<<<<

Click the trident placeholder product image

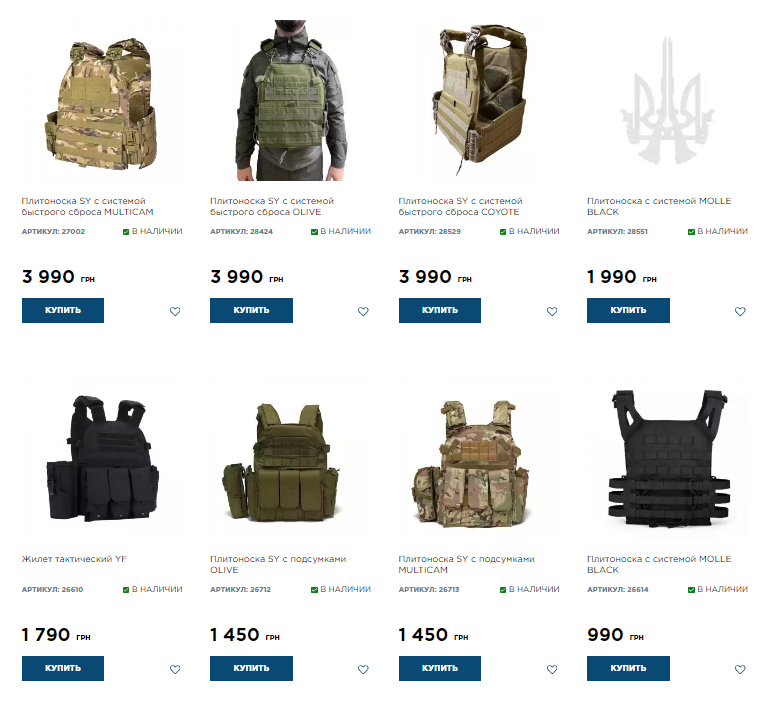[667, 101]
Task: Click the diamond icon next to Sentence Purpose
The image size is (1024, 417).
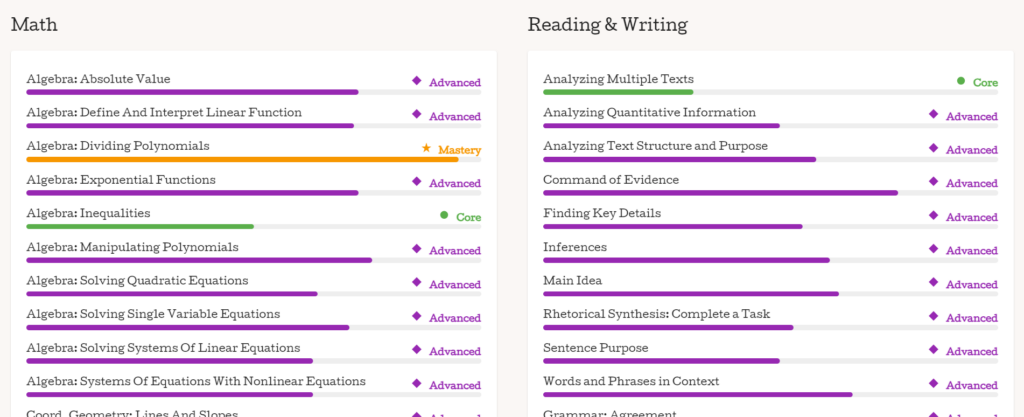Action: [933, 349]
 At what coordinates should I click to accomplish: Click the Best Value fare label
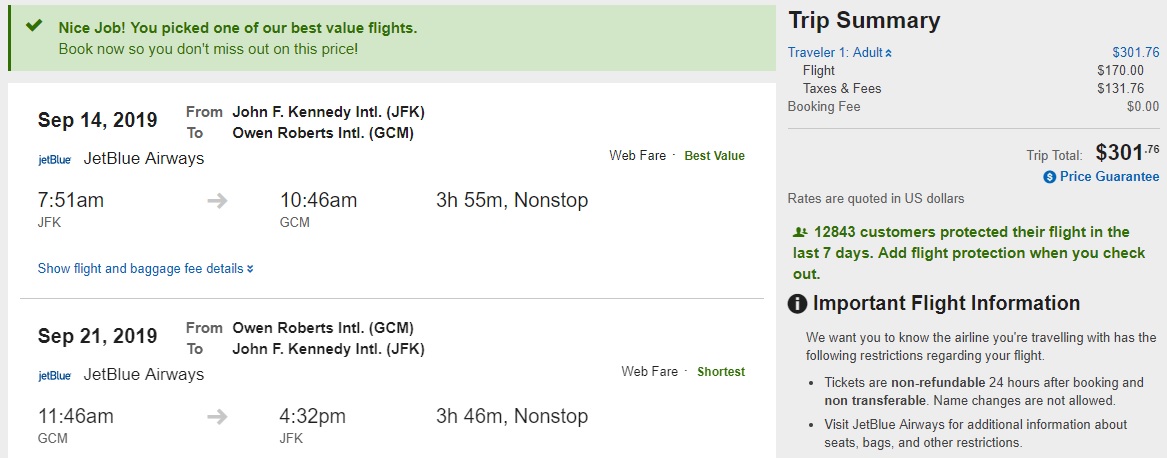click(714, 156)
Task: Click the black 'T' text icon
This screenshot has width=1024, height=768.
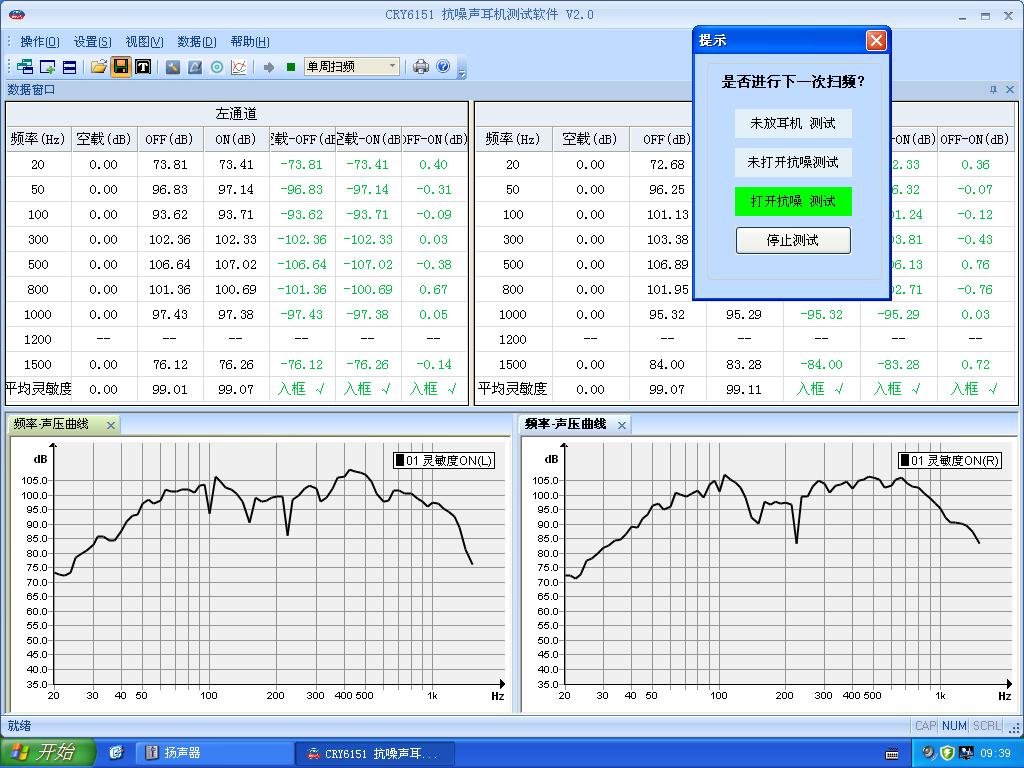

>>>>

Lines containing the word "Task" must be found in the data above and copied.

*Worked solution*.
Task: Click the diamond icon next to Sentence Purpose
Task: Click the black 'T' text icon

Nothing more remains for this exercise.